From the data below, return all lines holding the string "computer".

● **DATA**:
----------------

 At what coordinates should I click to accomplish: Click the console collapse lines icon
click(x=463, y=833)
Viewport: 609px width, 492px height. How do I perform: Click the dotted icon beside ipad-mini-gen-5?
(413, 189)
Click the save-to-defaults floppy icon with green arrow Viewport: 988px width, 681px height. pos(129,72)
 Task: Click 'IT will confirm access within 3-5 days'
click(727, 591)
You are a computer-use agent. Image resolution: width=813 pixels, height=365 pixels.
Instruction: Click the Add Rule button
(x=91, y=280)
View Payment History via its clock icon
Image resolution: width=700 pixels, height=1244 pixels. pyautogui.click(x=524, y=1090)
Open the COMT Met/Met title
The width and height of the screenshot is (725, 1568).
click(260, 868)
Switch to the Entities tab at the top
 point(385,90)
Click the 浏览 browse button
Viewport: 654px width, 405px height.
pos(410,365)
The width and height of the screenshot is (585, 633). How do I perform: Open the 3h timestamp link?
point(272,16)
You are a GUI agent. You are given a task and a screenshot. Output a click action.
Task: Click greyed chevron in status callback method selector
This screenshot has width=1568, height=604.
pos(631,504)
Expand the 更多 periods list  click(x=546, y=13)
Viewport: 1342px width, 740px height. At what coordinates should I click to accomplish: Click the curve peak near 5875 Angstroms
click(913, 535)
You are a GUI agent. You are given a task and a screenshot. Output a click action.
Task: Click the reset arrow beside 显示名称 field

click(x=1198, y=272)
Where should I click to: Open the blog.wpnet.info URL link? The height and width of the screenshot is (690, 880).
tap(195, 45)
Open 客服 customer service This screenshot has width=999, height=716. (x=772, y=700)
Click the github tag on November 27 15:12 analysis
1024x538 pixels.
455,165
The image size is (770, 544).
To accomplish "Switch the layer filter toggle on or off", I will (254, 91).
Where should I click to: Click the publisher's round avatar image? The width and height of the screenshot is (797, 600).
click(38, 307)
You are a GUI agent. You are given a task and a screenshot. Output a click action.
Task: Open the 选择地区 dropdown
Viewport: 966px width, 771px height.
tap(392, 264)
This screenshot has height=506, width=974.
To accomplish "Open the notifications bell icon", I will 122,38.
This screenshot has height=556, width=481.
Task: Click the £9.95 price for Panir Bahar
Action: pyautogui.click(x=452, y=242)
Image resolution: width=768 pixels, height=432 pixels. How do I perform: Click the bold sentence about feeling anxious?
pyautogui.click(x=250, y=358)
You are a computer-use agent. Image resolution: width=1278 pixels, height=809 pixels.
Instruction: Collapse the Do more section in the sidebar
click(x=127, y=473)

----------------

● **SOLUTION BELOW**:
You are a computer-use agent. Image resolution: width=813 pixels, height=365 pixels.
You are a computer-use agent. Image resolution: width=1278 pixels, height=809 pixels.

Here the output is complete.